According to her, “In my own case, as a reverend, I started as a church worker before I was ordained and being in the system, I am supposed to be a mentor to many; I am supposed to use that knowledge, that spiritual gift to reach out to others. So is not just limited to being in the altar; ministration is not about altar, ministration can be anywhere and your ministration is not just by carrying the Bible and preaching; your ministration is let others see Jesus Christ in you, through your attitude, your behaviour, your way of talking, your association; as written, show love to everybody, establish relationships. It is not more than that.”
So, how, for about 21 years after she retired as a civil servant, did the governors from James Ibori to Emmanuel Uduaghan and presently, Ifeanyi Okowa, always call her to serve the state in one capacity or the other? What is her staying power?
She chuckled for the first time during the interview and went religious, saying, “It is the grace of God; loyalty and service.”
She was, however, quick to add: “I believe in what Richard Annie said. If you read 39 Steps, it said ‘the act of enjoying any job is by putting yourself into it.’ I was a founding member of PDP; when we started, we came from different associations to form PDP. After I retired from Delta State Service as a Director of Sports in 1994, I happened to be the first female Director in any ministry in this country.
“But as a civil servant, we were doing underground meetings with politicians. Therefore, by the time I left the service, going into politics was not new to me but I met with a lot of resistance because as at the time we came in, it was an uphill task, being a woman and educated. However, endurance, patience was what brought me up.
“So, I made myself useful each time, and was able to prove a point because many people always feel that for a woman to move up in politics, you must have associated yourself with as many male as possible, which is what I want to say: It is not true. If you want to succeed as a woman, show who you are and people will respect you; they will acknowledge you, you will not be a clapping-event person.
“If you are given a responsibility, you do it even more than what is expected, and if you are given one naira, you spend it as expected and give your report.
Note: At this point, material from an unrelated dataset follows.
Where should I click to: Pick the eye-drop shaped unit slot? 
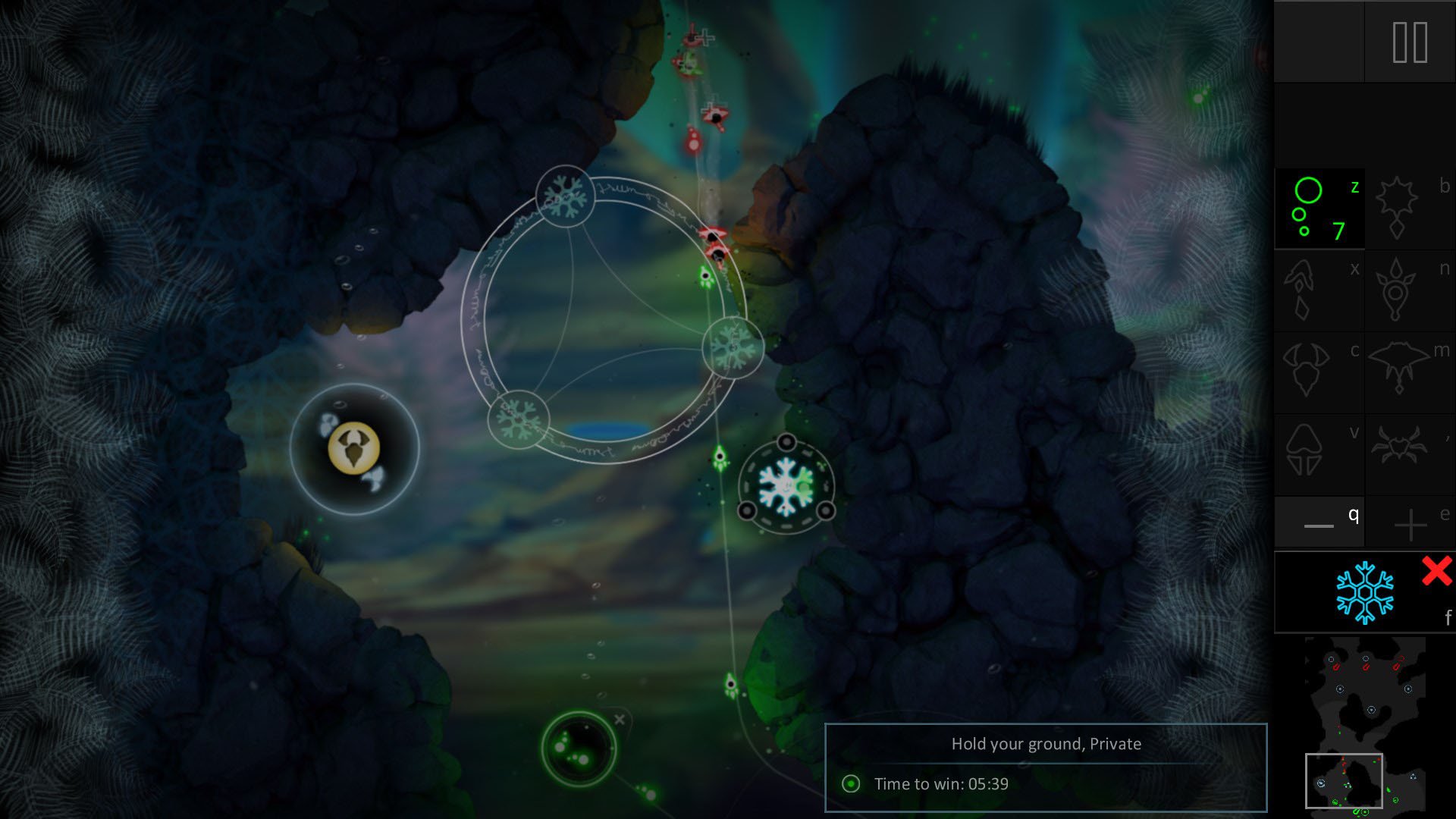tap(1395, 290)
Then, there is a level of trust and confidence; others see that confidence built by you.
Commenting on media report, some months ago, about alleged conversion of a skill acquisition centre under her ministry to a sex den by commercial sex workers and invasion of the facility by hoodlums, who carted away computers and other facilities, she said: “It was a false report and I even refuted it.
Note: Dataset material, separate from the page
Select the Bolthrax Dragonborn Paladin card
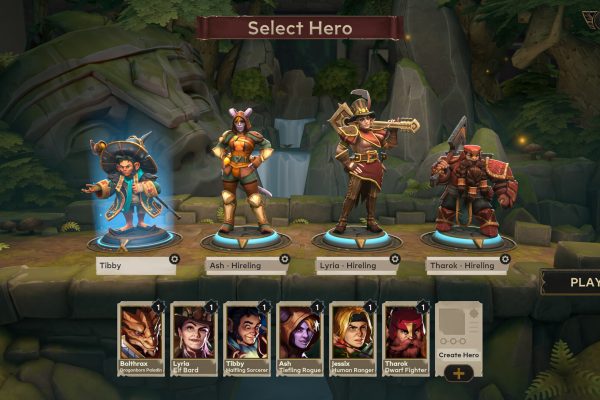The image size is (600, 400). [x=140, y=339]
All the things are there intact; they did not remove anything from the Family Support Programme Centre at all. I have taken pains, quietly and unknown to anybody, to go to the FSP centre in the evening; there was nothing like that there. Therefore, it was something that was published just to create a bad image for us, which is not right.”
As a Christian, is using her position to affect other politicians around her? The Itsekiri-born politician told Saturday Vanguard: “Our status in government is Christ-oriented. Our head, Senator Ifeanyi Okowa believes in God and appreciates the grace of God. If you go the Government House Chapel in the mornings, you will be taken aback. If you did not even know God before, you would be forced to know Him; you are made at all times to re-acclaim your faith in God.
“In this Ministry, for instance, we do not start anything here without going to God and at such periods, little messages are given; workers’ behaviour and attitude towards work are touched,” she said.